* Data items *
Content starts

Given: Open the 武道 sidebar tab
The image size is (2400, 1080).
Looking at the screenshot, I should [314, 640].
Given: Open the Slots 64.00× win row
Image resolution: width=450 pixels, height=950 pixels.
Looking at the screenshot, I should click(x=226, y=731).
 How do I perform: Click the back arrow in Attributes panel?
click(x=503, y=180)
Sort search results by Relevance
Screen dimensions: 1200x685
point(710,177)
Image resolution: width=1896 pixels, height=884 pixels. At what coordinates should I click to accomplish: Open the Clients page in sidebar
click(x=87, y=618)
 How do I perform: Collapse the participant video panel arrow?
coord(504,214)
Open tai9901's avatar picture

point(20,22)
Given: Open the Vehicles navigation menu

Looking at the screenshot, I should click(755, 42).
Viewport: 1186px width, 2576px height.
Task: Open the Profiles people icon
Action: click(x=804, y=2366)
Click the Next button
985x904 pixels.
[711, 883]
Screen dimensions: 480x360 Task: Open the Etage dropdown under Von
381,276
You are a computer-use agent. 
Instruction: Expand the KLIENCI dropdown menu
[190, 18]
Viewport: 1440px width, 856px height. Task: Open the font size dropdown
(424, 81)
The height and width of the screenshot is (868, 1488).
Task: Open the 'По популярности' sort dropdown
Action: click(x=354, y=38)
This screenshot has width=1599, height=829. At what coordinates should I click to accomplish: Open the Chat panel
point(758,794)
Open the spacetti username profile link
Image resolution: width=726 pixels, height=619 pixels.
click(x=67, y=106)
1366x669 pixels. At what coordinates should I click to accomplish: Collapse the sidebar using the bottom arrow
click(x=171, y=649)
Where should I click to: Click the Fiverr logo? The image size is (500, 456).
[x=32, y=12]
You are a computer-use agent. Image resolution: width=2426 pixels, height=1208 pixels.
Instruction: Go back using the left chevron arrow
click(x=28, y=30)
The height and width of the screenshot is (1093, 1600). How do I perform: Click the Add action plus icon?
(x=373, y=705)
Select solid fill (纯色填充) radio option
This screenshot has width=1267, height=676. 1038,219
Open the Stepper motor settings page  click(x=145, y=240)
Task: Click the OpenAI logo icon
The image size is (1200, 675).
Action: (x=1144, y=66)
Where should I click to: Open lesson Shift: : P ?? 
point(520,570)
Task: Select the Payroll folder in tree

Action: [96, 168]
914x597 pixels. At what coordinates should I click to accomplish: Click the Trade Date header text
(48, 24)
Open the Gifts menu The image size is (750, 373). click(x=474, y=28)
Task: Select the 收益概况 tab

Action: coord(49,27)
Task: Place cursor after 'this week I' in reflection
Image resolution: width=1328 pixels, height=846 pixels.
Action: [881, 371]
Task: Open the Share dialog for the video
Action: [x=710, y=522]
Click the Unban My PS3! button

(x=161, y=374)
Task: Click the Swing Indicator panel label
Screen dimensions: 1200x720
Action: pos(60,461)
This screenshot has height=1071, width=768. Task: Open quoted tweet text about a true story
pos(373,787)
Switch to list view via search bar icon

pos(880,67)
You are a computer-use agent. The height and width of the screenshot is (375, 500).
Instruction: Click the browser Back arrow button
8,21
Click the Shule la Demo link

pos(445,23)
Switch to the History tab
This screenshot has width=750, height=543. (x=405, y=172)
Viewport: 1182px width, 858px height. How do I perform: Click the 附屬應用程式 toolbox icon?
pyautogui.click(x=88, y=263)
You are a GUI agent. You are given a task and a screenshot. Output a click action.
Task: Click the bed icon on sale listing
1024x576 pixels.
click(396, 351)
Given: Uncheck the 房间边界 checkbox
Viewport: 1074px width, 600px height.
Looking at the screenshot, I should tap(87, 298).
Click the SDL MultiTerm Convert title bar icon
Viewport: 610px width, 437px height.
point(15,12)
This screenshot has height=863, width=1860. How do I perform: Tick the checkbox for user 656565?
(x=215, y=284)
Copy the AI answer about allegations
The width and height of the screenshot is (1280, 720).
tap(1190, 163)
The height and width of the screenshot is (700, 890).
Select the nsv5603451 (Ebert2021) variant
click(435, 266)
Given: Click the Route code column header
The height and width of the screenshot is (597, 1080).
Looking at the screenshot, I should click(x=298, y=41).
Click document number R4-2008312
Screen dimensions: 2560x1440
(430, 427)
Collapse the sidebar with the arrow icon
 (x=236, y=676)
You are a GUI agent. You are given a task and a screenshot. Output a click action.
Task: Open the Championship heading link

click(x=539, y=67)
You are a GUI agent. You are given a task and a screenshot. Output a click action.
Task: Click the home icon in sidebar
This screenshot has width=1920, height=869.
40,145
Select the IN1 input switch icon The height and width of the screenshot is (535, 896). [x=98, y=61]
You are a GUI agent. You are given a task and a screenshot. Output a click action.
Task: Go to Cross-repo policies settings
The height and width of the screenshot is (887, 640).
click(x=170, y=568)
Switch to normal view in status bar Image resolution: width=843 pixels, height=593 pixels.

Content ends

* WORK INSTRUCTION *
From the first line to the last, transcribe the data exactly.

* RESPONSE AREA *
Given: Open the 武道 sidebar tab
The image size is (2400, 1080).
Looking at the screenshot, I should [314, 640].
Given: Open the Slots 64.00× win row
Image resolution: width=450 pixels, height=950 pixels.
Looking at the screenshot, I should click(x=226, y=731).
 How do I perform: Click the back arrow in Attributes panel?
click(x=503, y=180)
Sort search results by Relevance
Screen dimensions: 1200x685
point(710,177)
Image resolution: width=1896 pixels, height=884 pixels. At what coordinates should I click to accomplish: Open the Clients page in sidebar
click(x=87, y=618)
 How do I perform: Collapse the participant video panel arrow?
coord(504,214)
Open tai9901's avatar picture

point(20,22)
Given: Open the Vehicles navigation menu

Looking at the screenshot, I should click(755, 42).
Viewport: 1186px width, 2576px height.
Task: Open the Profiles people icon
Action: click(x=804, y=2366)
Click the Next button
985x904 pixels.
[711, 883]
Screen dimensions: 480x360 Task: Open the Etage dropdown under Von
381,276
You are a computer-use agent. 
Instruction: Expand the KLIENCI dropdown menu
[190, 18]
Viewport: 1440px width, 856px height. Task: Open the font size dropdown
(424, 81)
The height and width of the screenshot is (868, 1488).
Task: Open the 'По популярности' sort dropdown
Action: click(x=354, y=38)
This screenshot has width=1599, height=829. At what coordinates should I click to accomplish: Open the Chat panel
point(758,794)
Open the spacetti username profile link
Image resolution: width=726 pixels, height=619 pixels.
click(x=67, y=106)
1366x669 pixels. At what coordinates should I click to accomplish: Collapse the sidebar using the bottom arrow
click(x=171, y=649)
Where should I click to: Click the Fiverr logo? The image size is (500, 456).
[x=32, y=12]
You are a computer-use agent. Image resolution: width=2426 pixels, height=1208 pixels.
Instruction: Go back using the left chevron arrow
click(x=28, y=30)
The height and width of the screenshot is (1093, 1600). How do I perform: Click the Add action plus icon?
(x=373, y=705)
Select solid fill (纯色填充) radio option
This screenshot has width=1267, height=676. 1038,219
Open the Stepper motor settings page  click(x=145, y=240)
Task: Click the OpenAI logo icon
The image size is (1200, 675).
Action: (x=1144, y=66)
Where should I click to: Open lesson Shift: : P ?? 
point(520,570)
Task: Select the Payroll folder in tree

Action: [96, 168]
914x597 pixels. At what coordinates should I click to accomplish: Click the Trade Date header text
(48, 24)
Open the Gifts menu The image size is (750, 373). click(x=474, y=28)
Task: Select the 收益概况 tab

Action: coord(49,27)
Task: Place cursor after 'this week I' in reflection
Image resolution: width=1328 pixels, height=846 pixels.
Action: [881, 371]
Task: Open the Share dialog for the video
Action: [x=710, y=522]
Click the Unban My PS3! button

(x=161, y=374)
Task: Click the Swing Indicator panel label
Screen dimensions: 1200x720
Action: pos(60,461)
This screenshot has height=1071, width=768. Task: Open quoted tweet text about a true story
pos(373,787)
Switch to list view via search bar icon

pos(880,67)
You are a computer-use agent. The height and width of the screenshot is (375, 500).
Instruction: Click the browser Back arrow button
8,21
Click the Shule la Demo link

pos(445,23)
Switch to the History tab
This screenshot has width=750, height=543. (x=405, y=172)
Viewport: 1182px width, 858px height. How do I perform: Click the 附屬應用程式 toolbox icon?
pyautogui.click(x=88, y=263)
You are a GUI agent. You are given a task and a screenshot. Output a click action.
Task: Click the bed icon on sale listing
1024x576 pixels.
click(396, 351)
Given: Uncheck the 房间边界 checkbox
Viewport: 1074px width, 600px height.
Looking at the screenshot, I should tap(87, 298).
Click the SDL MultiTerm Convert title bar icon
Viewport: 610px width, 437px height.
point(15,12)
This screenshot has height=863, width=1860. How do I perform: Tick the checkbox for user 656565?
(x=215, y=284)
Copy the AI answer about allegations
The width and height of the screenshot is (1280, 720).
tap(1190, 163)
The height and width of the screenshot is (700, 890).
Select the nsv5603451 (Ebert2021) variant
click(435, 266)
Given: Click the Route code column header
The height and width of the screenshot is (597, 1080).
Looking at the screenshot, I should click(x=298, y=41).
Click document number R4-2008312
Screen dimensions: 2560x1440
(430, 427)
Collapse the sidebar with the arrow icon
 (x=236, y=676)
You are a GUI agent. You are given a task and a screenshot. Output a click action.
Task: Open the Championship heading link

click(x=539, y=67)
You are a GUI agent. You are given a task and a screenshot. Output a click action.
Task: Click the home icon in sidebar
This screenshot has width=1920, height=869.
40,145
Select the IN1 input switch icon The height and width of the screenshot is (535, 896). [x=98, y=61]
You are a GUI agent. You are given a task and a screenshot. Output a click action.
Task: Go to Cross-repo policies settings
The height and width of the screenshot is (887, 640).
click(x=170, y=568)
Switch to normal view in status bar Image resolution: width=843 pixels, height=593 pixels.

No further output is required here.